_Exercise description_. Among the entries below, find each line with "button" and show it.

Dataset entries START

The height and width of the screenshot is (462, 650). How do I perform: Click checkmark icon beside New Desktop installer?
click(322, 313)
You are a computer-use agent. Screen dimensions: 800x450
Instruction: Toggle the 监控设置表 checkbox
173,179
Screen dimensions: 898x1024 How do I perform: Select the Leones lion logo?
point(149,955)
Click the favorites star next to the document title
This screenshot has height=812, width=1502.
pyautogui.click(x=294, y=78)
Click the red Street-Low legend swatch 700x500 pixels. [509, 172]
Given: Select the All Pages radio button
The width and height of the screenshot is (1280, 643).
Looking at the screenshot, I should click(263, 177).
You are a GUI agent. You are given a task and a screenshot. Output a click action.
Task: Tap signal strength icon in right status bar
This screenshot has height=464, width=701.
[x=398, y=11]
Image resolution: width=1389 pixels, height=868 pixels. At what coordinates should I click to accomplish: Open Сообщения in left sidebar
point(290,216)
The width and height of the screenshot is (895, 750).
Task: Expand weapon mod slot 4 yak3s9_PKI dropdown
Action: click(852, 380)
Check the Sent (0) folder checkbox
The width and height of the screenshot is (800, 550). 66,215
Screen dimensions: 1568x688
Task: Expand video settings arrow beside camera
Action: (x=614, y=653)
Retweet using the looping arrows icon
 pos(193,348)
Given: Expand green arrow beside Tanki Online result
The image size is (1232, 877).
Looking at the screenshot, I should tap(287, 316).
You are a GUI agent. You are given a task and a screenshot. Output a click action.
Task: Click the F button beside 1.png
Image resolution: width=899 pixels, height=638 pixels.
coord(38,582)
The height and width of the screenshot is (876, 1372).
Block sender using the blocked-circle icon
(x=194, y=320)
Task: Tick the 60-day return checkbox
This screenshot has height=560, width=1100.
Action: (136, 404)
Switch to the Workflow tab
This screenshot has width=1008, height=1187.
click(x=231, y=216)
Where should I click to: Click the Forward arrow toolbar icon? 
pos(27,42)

Dataset entries END

_Solution below_.
Given: Select the All Pages radio button
Task: Click the F button beside 1.png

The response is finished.